4.1 NICE has unquestionably provided a single,
national focus. On the rare occasions that NICE has said "No",
it has decreased confusion. On the other occasions, it has still
left health authorities with the problem of how to fund the guidance.
This has mostly involved partial funding of the guidance, through
devices such as clinical budget-setting - i.e. agreeing to fund
a certain number of treatments for local residents per year, rather
than agreeing to fund all patients who meet certain clinical criteria,
which would be the usual way NICE guidance is expressed.

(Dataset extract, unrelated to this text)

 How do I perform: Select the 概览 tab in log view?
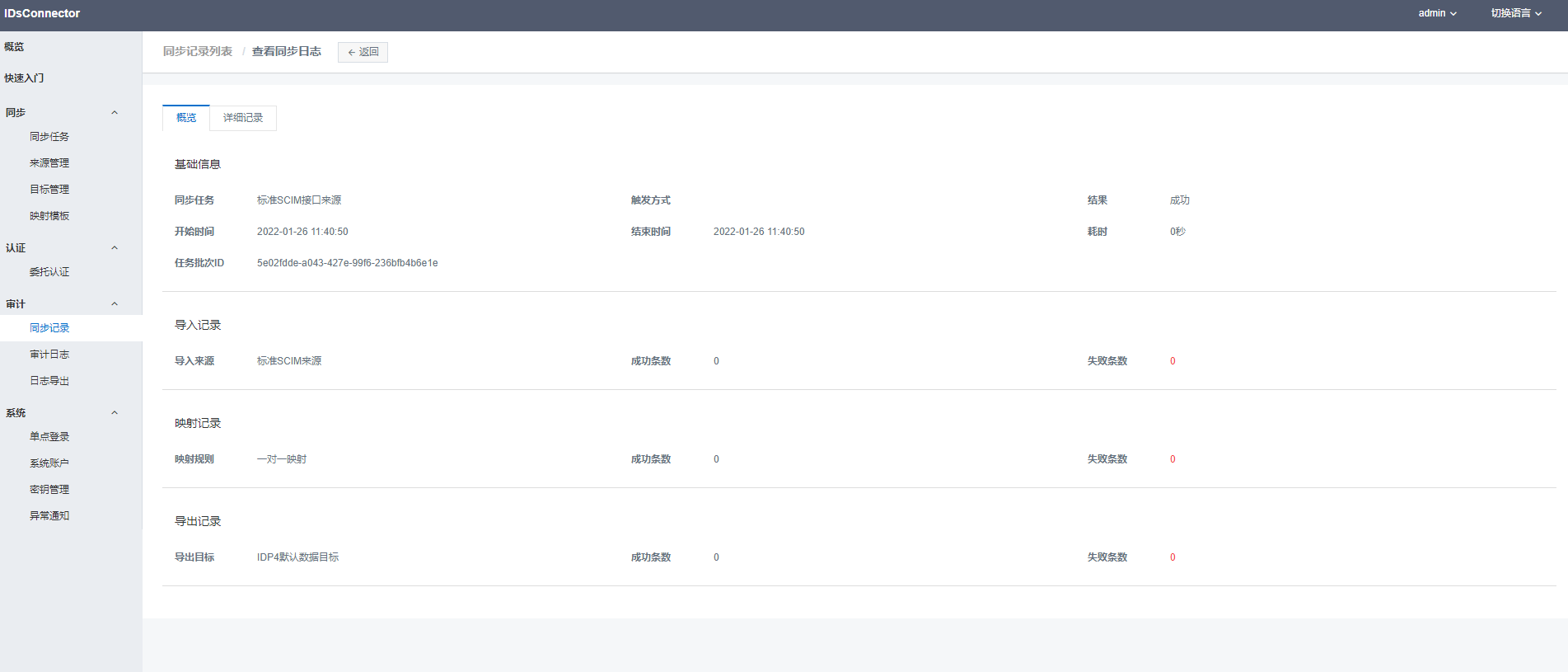[186, 118]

4.2 What is unfortunate is that in some
circumstances, it has paradoxically increased confusion. The delay
in resolving the use of Beta Interferon in Multiple Sclerosis
has caused us particular problems. Although Croydon would like
to issue a blanket ban on the use of this drug for our residents,
our legal advice is that because of the "planning blight"
caused by the delay, we would be open to legal challenge if we
were to do so. So even though the currently available evidence
would not support the use of NHS funds for this drug, the delay
in reaching a judgement at a national level, has meant that we
still have to pay for new patients to receive it.
5. IS NICE ACTIVELY
PROVIDING GUIDANCE
THAT IS
LOCALLY OWNED
AND ACTED
ON IN
THE RIGHT
WAY?
5.1 NICE is about national standards for
access and by definition is not contributing to local ownership.

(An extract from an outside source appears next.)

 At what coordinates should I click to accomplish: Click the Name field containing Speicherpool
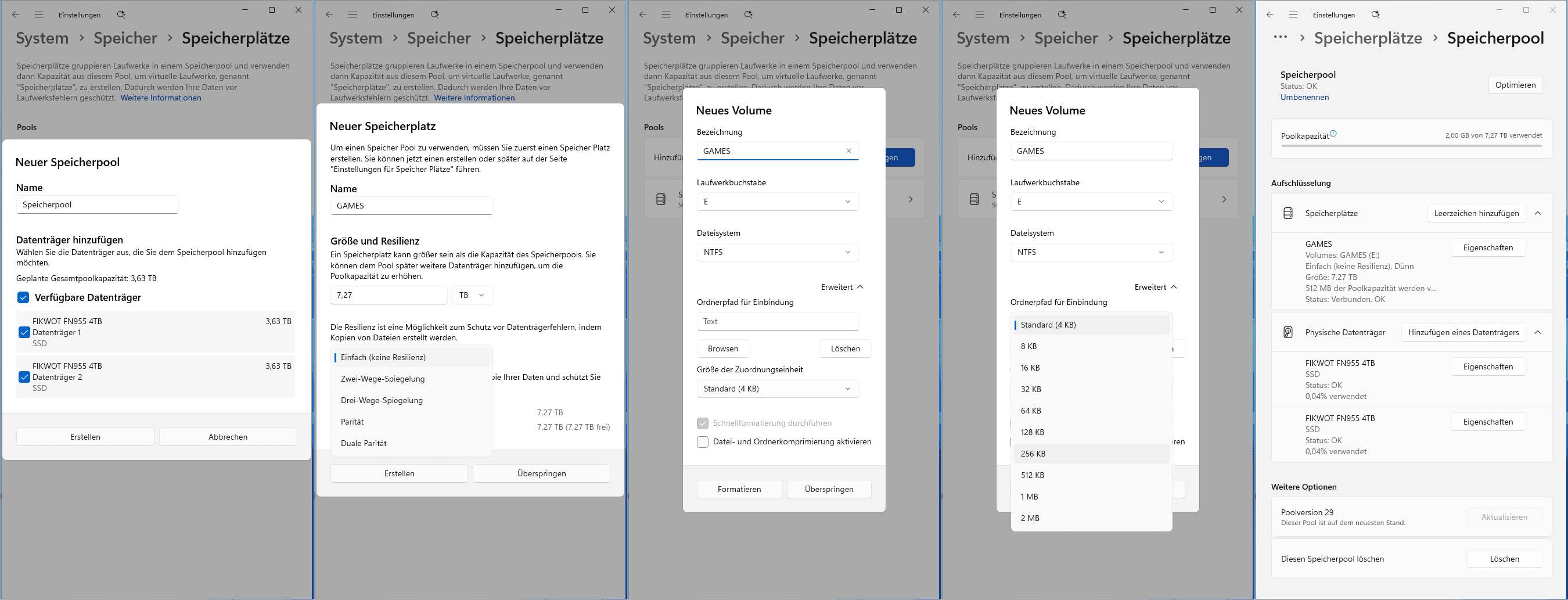click(98, 204)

This is not necessarily a problem. However locally sensitive one
would wish services to be, some blatant irrationalities of postcode
prescribing should be ironed out, and NICE seems like a sensible
vehicle to do this.
5.2 It is not possible for health authorities
to fully implement NICE's guidance without failing to invest in
other more needy areas.
5.3 Most Health Authorities have had to
allocate a sum to NICE guidance, which has not been enough to
cover the full cost of the guidance itself. Croydon Health Authority
for example, allocated £550,000 last year to cover the introduction
of new drugs, including those evaluated by NICE. From this, we
had to undertake a prioritisation process to decide which drugs
were to be funded, which necessarily meant not fully funding some
NICE guidance.
5.4 Where NICE could provide useful guidance
to health authorities is by specifying a "due process"

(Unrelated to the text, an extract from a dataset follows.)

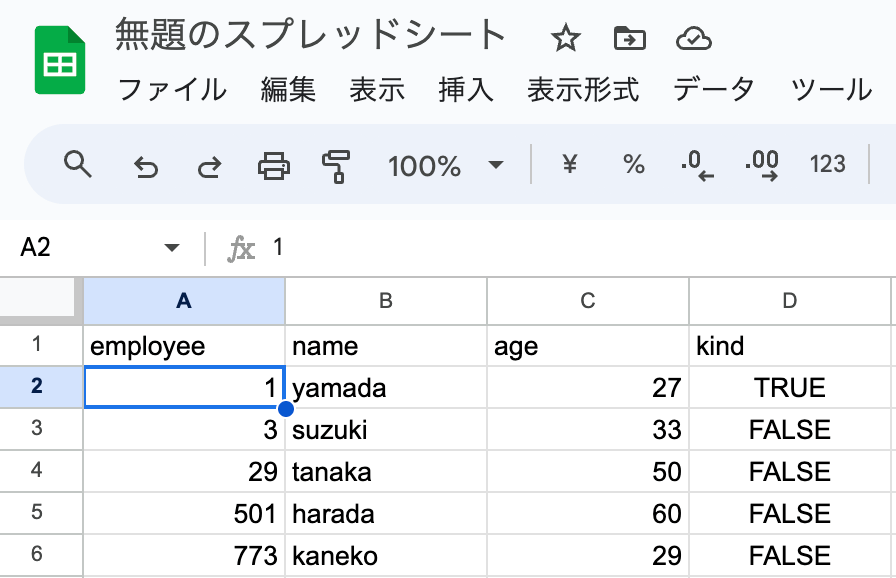Open the search menus magnifier
The width and height of the screenshot is (896, 578).
78,164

that we could follow in prioritising NICE's recommendations for
funding.
6. IS NICE ACTIVELY
PROMOTING INTERVENTIONS
WITH GOOD
EVIDENCE OF
CLINICAL AND
COST-EFFECTIVENESS
SO THAT
PATIENTS HAVE
FASTER ACCESS
TO TREATMENTS
THAT ARE
KNOWN TO
WORK?
6.1 Yes. But the issue for health authorities
is not whether the treatments work, it's how much they cost, and
specifically the trade-off between the two, usually measured in
the cost per quality adjusted life-year (QALY). As the recent
review by Raftery has shown, NICE has only considered adequate
QALY data in about ½ of the reviews conducted so far. The
paucity of adequate data on cost-utility has blighted NICEs ability
to provide credible guidance. For all the confusion this has created,
it would almost be better that NICE stopped considering cost and
simply concentrated on whether or not interventions worked.
7. CONCLUSIONS
7.1 NICE is about prioritisation in the
NHS as a whole. Because NICE has thus far considered just a very
few new technologies it has distorted health authorities' purchasing
priorities to the detriment of patients.
7.2 Significant reform of NICE is required
to make it fit with prioritisation in the NHS as a whole. What
is essential is a frank debate about what the patients of the
NHS is for, not just treatments at its margins - similar to the
"Oregon" process from the USA. NICE would seem to be
a suitable organisation to lead this.
7.3 NICE should be made financially accountable
for its decisions.
7.4 NICE should be more circumspect about
collecting evidence from the industry, from clinicians who have
conducted research funded by the industry and from lobby groups.
7.5 NICE is at its most helpful to health
authorities when it says "no". It clearly needs to raise
its thresholds for recommending expensive treatments to the NHS.
7.6 NICE should provide a service to Health
Authorities and PCTs about the legal implications of its advice.